** YOUR OBJECTIVE **
Reproduce all of the material below line for line, changing nothing.

--- START EXERCISE MATERIAL ---

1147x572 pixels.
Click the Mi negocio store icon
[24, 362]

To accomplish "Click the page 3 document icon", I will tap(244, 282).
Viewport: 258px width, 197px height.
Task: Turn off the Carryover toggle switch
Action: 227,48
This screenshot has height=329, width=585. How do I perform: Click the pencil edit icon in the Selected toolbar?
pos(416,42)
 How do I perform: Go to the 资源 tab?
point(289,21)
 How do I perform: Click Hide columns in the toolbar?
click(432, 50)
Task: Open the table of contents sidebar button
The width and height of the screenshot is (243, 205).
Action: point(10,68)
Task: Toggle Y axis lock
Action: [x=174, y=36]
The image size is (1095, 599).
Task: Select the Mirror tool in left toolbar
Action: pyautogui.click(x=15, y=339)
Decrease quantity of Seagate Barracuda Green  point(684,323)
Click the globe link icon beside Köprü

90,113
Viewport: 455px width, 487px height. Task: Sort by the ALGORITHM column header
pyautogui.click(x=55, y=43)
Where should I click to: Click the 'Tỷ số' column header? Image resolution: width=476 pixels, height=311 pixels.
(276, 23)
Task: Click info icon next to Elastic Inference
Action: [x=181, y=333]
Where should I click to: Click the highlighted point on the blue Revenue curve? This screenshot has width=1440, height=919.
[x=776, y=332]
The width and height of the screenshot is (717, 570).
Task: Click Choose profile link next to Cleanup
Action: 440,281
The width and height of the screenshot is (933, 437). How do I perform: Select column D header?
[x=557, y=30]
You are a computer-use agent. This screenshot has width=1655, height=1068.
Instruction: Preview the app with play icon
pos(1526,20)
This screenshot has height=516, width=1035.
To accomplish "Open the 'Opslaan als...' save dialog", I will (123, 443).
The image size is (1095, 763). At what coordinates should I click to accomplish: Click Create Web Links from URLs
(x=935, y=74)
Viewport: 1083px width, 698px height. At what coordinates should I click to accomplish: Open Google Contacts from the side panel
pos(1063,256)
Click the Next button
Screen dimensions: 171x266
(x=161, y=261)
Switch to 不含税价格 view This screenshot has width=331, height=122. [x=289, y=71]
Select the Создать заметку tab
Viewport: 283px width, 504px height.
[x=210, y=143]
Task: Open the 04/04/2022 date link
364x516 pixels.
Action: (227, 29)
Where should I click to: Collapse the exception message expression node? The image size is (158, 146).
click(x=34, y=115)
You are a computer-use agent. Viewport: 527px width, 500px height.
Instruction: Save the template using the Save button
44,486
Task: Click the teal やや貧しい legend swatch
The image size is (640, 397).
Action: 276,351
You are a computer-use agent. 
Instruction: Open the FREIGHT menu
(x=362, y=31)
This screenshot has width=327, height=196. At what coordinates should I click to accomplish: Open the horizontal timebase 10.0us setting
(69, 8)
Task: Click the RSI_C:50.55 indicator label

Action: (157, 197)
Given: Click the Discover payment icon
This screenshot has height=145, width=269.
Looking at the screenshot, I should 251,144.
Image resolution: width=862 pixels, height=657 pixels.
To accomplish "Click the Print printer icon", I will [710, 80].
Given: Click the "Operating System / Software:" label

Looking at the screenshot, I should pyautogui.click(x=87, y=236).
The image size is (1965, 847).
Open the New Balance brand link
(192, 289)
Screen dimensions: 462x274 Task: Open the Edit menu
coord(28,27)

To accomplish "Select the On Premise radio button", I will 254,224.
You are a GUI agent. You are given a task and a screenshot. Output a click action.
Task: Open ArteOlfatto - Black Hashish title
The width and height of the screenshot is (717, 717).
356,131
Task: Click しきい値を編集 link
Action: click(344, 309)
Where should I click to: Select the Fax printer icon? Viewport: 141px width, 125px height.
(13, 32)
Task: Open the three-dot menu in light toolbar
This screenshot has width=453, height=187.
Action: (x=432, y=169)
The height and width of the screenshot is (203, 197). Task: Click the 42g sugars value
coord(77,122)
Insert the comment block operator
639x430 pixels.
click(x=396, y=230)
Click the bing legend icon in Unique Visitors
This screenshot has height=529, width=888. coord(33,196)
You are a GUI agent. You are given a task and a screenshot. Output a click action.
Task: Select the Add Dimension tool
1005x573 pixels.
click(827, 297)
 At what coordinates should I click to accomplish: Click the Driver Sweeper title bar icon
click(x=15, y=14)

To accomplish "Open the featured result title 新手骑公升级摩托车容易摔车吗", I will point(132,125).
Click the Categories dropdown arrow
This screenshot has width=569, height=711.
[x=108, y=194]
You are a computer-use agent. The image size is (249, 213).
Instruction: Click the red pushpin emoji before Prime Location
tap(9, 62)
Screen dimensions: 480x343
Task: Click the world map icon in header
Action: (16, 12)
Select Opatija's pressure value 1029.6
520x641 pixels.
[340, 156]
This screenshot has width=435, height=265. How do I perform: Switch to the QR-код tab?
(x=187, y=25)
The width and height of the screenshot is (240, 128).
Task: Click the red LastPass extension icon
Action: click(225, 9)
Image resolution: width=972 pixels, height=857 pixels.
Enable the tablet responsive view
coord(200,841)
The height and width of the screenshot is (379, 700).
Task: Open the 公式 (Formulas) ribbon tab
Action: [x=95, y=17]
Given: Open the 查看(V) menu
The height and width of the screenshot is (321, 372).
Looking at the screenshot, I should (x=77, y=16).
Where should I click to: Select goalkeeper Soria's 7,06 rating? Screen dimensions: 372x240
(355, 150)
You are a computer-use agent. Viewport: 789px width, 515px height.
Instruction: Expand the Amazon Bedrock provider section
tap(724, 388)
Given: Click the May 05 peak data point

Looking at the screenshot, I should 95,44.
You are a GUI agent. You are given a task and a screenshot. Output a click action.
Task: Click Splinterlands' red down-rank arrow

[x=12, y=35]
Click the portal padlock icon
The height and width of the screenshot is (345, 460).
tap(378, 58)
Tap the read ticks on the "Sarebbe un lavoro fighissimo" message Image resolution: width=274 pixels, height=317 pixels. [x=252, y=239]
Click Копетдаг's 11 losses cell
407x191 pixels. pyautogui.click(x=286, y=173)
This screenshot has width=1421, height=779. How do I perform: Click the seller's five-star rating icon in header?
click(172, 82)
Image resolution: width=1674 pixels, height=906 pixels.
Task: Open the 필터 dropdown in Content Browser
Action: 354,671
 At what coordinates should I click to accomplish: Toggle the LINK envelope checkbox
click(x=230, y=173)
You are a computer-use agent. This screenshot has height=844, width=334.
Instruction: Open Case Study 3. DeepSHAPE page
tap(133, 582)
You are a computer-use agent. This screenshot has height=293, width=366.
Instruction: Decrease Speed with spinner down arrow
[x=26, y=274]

--- END EXERCISE MATERIAL ---

** EXERCISE ANSWER **
1147x572 pixels.
Click the Mi negocio store icon
[24, 362]

To accomplish "Click the page 3 document icon", I will tap(244, 282).
Viewport: 258px width, 197px height.
Task: Turn off the Carryover toggle switch
Action: 227,48
This screenshot has height=329, width=585. How do I perform: Click the pencil edit icon in the Selected toolbar?
pos(416,42)
 How do I perform: Go to the 资源 tab?
point(289,21)
 How do I perform: Click Hide columns in the toolbar?
click(432, 50)
Task: Open the table of contents sidebar button
The width and height of the screenshot is (243, 205).
Action: point(10,68)
Task: Toggle Y axis lock
Action: [x=174, y=36]
The image size is (1095, 599).
Task: Select the Mirror tool in left toolbar
Action: pyautogui.click(x=15, y=339)
Decrease quantity of Seagate Barracuda Green  point(684,323)
Click the globe link icon beside Köprü

90,113
Viewport: 455px width, 487px height. Task: Sort by the ALGORITHM column header
pyautogui.click(x=55, y=43)
Where should I click to: Click the 'Tỷ số' column header? Image resolution: width=476 pixels, height=311 pixels.
(276, 23)
Task: Click info icon next to Elastic Inference
Action: [x=181, y=333]
Where should I click to: Click the highlighted point on the blue Revenue curve? This screenshot has width=1440, height=919.
[x=776, y=332]
The width and height of the screenshot is (717, 570).
Task: Click Choose profile link next to Cleanup
Action: 440,281
The width and height of the screenshot is (933, 437). How do I perform: Select column D header?
[x=557, y=30]
You are a computer-use agent. This screenshot has width=1655, height=1068.
Instruction: Preview the app with play icon
pos(1526,20)
This screenshot has height=516, width=1035.
To accomplish "Open the 'Opslaan als...' save dialog", I will (123, 443).
The image size is (1095, 763). At what coordinates should I click to accomplish: Click Create Web Links from URLs
(x=935, y=74)
Viewport: 1083px width, 698px height. At what coordinates should I click to accomplish: Open Google Contacts from the side panel
pos(1063,256)
Click the Next button
Screen dimensions: 171x266
(x=161, y=261)
Switch to 不含税价格 view This screenshot has width=331, height=122. [x=289, y=71]
Select the Создать заметку tab
Viewport: 283px width, 504px height.
[x=210, y=143]
Task: Open the 04/04/2022 date link
364x516 pixels.
Action: (227, 29)
Where should I click to: Collapse the exception message expression node? The image size is (158, 146).
click(x=34, y=115)
You are a computer-use agent. Viewport: 527px width, 500px height.
Instruction: Save the template using the Save button
44,486
Task: Click the teal やや貧しい legend swatch
The image size is (640, 397).
Action: 276,351
You are a computer-use agent. 
Instruction: Open the FREIGHT menu
(x=362, y=31)
This screenshot has width=327, height=196. At what coordinates should I click to accomplish: Open the horizontal timebase 10.0us setting
(69, 8)
Task: Click the RSI_C:50.55 indicator label

Action: (157, 197)
Given: Click the Discover payment icon
This screenshot has height=145, width=269.
Looking at the screenshot, I should 251,144.
Image resolution: width=862 pixels, height=657 pixels.
To accomplish "Click the Print printer icon", I will [710, 80].
Given: Click the "Operating System / Software:" label

Looking at the screenshot, I should pyautogui.click(x=87, y=236).
The image size is (1965, 847).
Open the New Balance brand link
(192, 289)
Screen dimensions: 462x274 Task: Open the Edit menu
coord(28,27)

To accomplish "Select the On Premise radio button", I will 254,224.
You are a GUI agent. You are given a task and a screenshot. Output a click action.
Task: Open ArteOlfatto - Black Hashish title
The width and height of the screenshot is (717, 717).
356,131
Task: Click しきい値を編集 link
Action: click(344, 309)
Where should I click to: Select the Fax printer icon? Viewport: 141px width, 125px height.
(13, 32)
Task: Open the three-dot menu in light toolbar
This screenshot has width=453, height=187.
Action: (x=432, y=169)
The height and width of the screenshot is (203, 197). Task: Click the 42g sugars value
coord(77,122)
Insert the comment block operator
639x430 pixels.
click(x=396, y=230)
Click the bing legend icon in Unique Visitors
This screenshot has height=529, width=888. coord(33,196)
You are a GUI agent. You are given a task and a screenshot. Output a click action.
Task: Select the Add Dimension tool
1005x573 pixels.
click(827, 297)
 At what coordinates should I click to accomplish: Click the Driver Sweeper title bar icon
click(x=15, y=14)

To accomplish "Open the featured result title 新手骑公升级摩托车容易摔车吗", I will point(132,125).
Click the Categories dropdown arrow
This screenshot has width=569, height=711.
[x=108, y=194]
You are a computer-use agent. The image size is (249, 213).
Instruction: Click the red pushpin emoji before Prime Location
tap(9, 62)
Screen dimensions: 480x343
Task: Click the world map icon in header
Action: (16, 12)
Select Opatija's pressure value 1029.6
520x641 pixels.
[340, 156]
This screenshot has width=435, height=265. How do I perform: Switch to the QR-код tab?
(x=187, y=25)
The width and height of the screenshot is (240, 128).
Task: Click the red LastPass extension icon
Action: click(225, 9)
Image resolution: width=972 pixels, height=857 pixels.
Enable the tablet responsive view
coord(200,841)
The height and width of the screenshot is (379, 700).
Task: Open the 公式 (Formulas) ribbon tab
Action: [x=95, y=17]
Given: Open the 查看(V) menu
The height and width of the screenshot is (321, 372).
Looking at the screenshot, I should (x=77, y=16).
Where should I click to: Select goalkeeper Soria's 7,06 rating? Screen dimensions: 372x240
(355, 150)
You are a computer-use agent. Viewport: 789px width, 515px height.
Instruction: Expand the Amazon Bedrock provider section
tap(724, 388)
Given: Click the May 05 peak data point

Looking at the screenshot, I should 95,44.
You are a GUI agent. You are given a task and a screenshot. Output a click action.
Task: Click Splinterlands' red down-rank arrow

[x=12, y=35]
Click the portal padlock icon
The height and width of the screenshot is (345, 460).
tap(378, 58)
Tap the read ticks on the "Sarebbe un lavoro fighissimo" message Image resolution: width=274 pixels, height=317 pixels. [x=252, y=239]
Click Копетдаг's 11 losses cell
407x191 pixels. pyautogui.click(x=286, y=173)
This screenshot has width=1421, height=779. How do I perform: Click the seller's five-star rating icon in header?
click(172, 82)
Image resolution: width=1674 pixels, height=906 pixels.
Task: Open the 필터 dropdown in Content Browser
Action: 354,671
 At what coordinates should I click to accomplish: Toggle the LINK envelope checkbox
click(x=230, y=173)
You are a computer-use agent. This screenshot has height=844, width=334.
Instruction: Open Case Study 3. DeepSHAPE page
tap(133, 582)
You are a computer-use agent. This screenshot has height=293, width=366.
Instruction: Decrease Speed with spinner down arrow
[x=26, y=274]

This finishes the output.